Lyle passed away at his home in Los Angeles on Thursday, September 21.
Most recently, Lyle was president emeritus for NPACT, having served as the president of PactUS, the American outpost for the production company trade organization established originally in the UK — since 2015. PactUS merged with the U.S. based Nonfiction Producers Association this past June.
“Dad was never happier than when helping someone else reach their potential,” said daughter Joanna Kerr via a statement. “He will be a tough act to follow.”
Before joining PactUS, he served as CEO of National Geographic Channels from 2011 to 2014. Under Lyle, the flagship Nat Geo Channel broadened its programming remit and ushered in several well-rated series and specials — among them, the scripted events Killing Lincoln and Killing Kennedy, based on the books by Bill O’Reilly, and non-fiction series such as Wicked Tuna and Life Below Zero.
The Nat Geo position was part of a long relationship with Fox Networks Group that also encompassed stints with its international format production and licensing unit Fox Look (as president) and as president of the Fox Reality Channel, which he launched in 2005.
Prior to his career with Fox, Lyle served as president of entertainment for FremantleMedia North America from 2001-2004, where he helped launch American Idol. Before FMNA, he held the position of head of worldwide development and acquisitions at Fremantle-predecessor Pearson Television, and also was part of the executive team for Nine Network in his home country of Australia, as head of development.
Outside of his network and production company roles, Lyle was a founding member of the Format Recognition and Protection Association (FRAPA) and served as its chairman from 2000-2006.
Prior to embarking on a television career, Lyle was an exploration geologist and a high school chemistry teacher.
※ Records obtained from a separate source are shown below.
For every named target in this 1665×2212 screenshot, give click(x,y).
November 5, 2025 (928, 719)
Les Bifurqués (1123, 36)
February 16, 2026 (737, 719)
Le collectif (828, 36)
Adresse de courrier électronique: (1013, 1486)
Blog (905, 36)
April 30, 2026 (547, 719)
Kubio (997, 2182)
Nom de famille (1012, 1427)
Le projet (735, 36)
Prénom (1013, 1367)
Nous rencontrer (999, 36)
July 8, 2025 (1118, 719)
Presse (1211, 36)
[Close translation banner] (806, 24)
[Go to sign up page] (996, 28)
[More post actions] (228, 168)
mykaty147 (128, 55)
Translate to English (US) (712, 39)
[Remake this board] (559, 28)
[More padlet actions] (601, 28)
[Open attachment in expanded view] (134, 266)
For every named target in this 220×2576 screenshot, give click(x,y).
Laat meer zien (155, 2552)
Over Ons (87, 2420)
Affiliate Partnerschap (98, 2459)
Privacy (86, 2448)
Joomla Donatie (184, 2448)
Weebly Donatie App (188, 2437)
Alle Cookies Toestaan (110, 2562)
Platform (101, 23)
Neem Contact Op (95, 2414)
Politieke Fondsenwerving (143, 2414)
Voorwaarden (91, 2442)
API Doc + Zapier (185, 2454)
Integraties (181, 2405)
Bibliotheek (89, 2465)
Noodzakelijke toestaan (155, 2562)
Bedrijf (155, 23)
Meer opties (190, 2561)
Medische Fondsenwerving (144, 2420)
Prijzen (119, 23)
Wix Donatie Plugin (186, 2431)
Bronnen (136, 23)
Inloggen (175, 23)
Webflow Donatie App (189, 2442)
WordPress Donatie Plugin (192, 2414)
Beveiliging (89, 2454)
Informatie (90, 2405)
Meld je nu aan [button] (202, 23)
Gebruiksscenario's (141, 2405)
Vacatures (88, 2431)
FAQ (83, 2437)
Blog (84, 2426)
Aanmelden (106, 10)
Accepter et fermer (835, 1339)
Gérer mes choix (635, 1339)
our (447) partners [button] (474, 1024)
John Ford, general manager for NPACT, said, on behalf of the organization and its members: “David Lyle was a rare breed, in our industry and in the world. A true bon vivant, he brought light and life into every room, along with a passion for the creatives of this business. Among his many contributions to entertainment, network and television production was his role in bringing together Pact US and the NPA earlier this year as one unified organization, dedicated to harnessing the entrepreneurial and creative spirit of producers in a new age.
“We will all miss David’s maverick mettle, along with his vitality, brilliant insights and humor, and offer our deepest condolences to his wife Janne, his children Sam, Polly and Joanna, and his many friends and colleagues.”
Propagate Content founder and co-CEO Howard T. Owens, a longtime friend of Lyle’s and president of National Geographic Channels under Lyle, said: “David was a brilliant mentor and friend. His vision spanned the globe at Fremantle, National Geographic Channels and beyond. He believed in creativity, took risks, and always had your back. We will all miss him dearly.”
Via Twitter, documentary director and Warrior Poets co-founder Morgan Spurlock wrote: “David was one of the good ones. Will miss you, my friend.”
Julie Bristow, founder of Bristow Global Media, said: “David was one of a kind. A true mentor. Generous with his time, ideas and contacts. He put ideas and people together in endlessly interesting ways. When I left a network job to launch a production company David extended his considerable reach to support my new company.
“I asked him if he would be part of an advisory board for BGM,” she added. “He told me he would advise me only as long as I paid him in whiskey.
“I’m raising a glass tonight.”
On a more personal note, David Lyle was a longtime friend of the Realscreen brand, taking part in many of its events in Washington and Santa Monica over the course of his career as a panelist, an adviser, and in one particularly memorable session, as part of an armchair conversation with Pilgrim Media Group founder and CEO Craig Piligian, which featured candid conversation and more than one whiskey toast.
“TV should be fun,” offered Lyle during the session. “I think fun is underrated especially in this country, which has a very puritan streak which equates fun with sloppiness, slackness and laziness and all sorts of moral turpitude.”
David Lyle is survived by his wife Janne, and his children Sam, Polly and Joanna. Details on memorial arrangements are pending.